Recount of votes begins in Afghanistan

October 06, 2009 08:34 am | Updated November 17, 2021 06:49 am IST - KABUL

Afghanistan edged closer to a long-awaited resolution to August’s presidential vote as election workers started recounting suspect ballots and an official said a ruling on whether President Hamid Karzai won or will face a runoff is likely next week.

The August 20 election was hampered by violence and allegations of vote-rigging that have since plunged the country into an electoral crisis while Taliban militants are expanding from their southern strongholds into the north and west.

Preliminary results released in September showed Mr. Karzai won the voting with 54.6 per cent, enough to avoid a runoff with second-place finisher Abdullah Abdullah, his former Foreign Minister. But the recount and audit ordered by a U.N.-backed fraud panel could cut Mr. Karzai’s votes below the 50 per cent threshold needed to win outright.

About 13 per cent of the country’s approximately 26,300 polling stations are considered questionable by the fraud panel because they had more than 100 per cent turnout or more than 95 per cent of votes for one candidate.

A sampling of 358 ballot boxes is being examined as a way to speed the investigative process. Counting all 3,498 suspect boxes could take months, potentially delaying a verdict on the vote until spring, which some fear would create a power vacuum at a critical time when attacks by a resurgent Taliban are growing. Winter snows that typically start in November make much of the country impassable for months.

Election workers started opening and investigating boxes on Monday, though they still have to wait for 84 of the boxes to arrive in the capital, according to the Deputy Director of the election commission, Zekria Barakzai.

If fraud is found in any of the 358 boxes, those votes will be thrown out, according to the election commission. Those results will then be used to decide what percentage of votes to void for each candidate in the 3,498 suspect polling stations.
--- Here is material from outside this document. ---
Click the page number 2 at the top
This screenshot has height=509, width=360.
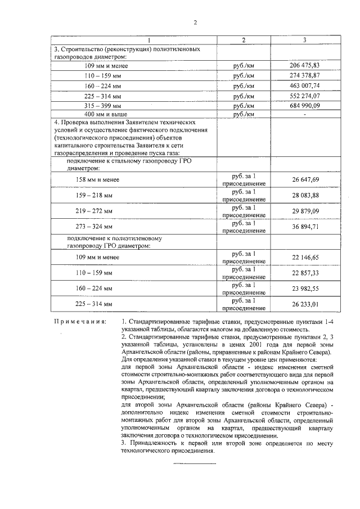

The Deputy Director said the count should take about three days to complete and that the commission would be able to announce final results “by the end of next week.”

If a runoff is required, the official said it must be held within two to three weeks of the announcement of the results.

The fraud panel is also conducting separate investigations into specific allegations of fraud and has already voided ballots from dozens of polling stations in those examinations.

The former No. 2 official at the U.N. mission in Afghanistan, Peter Galbraith, said on Monday the United Nations “did not exercise its responsibility” in combating fraud.

Mr. Galbraith told ABC television that problems with the vote were preventable and accused the U.N. of not doing enough. Mr. Galbraith was fired from his post after an argument with his boss over how to handle fraud investigations.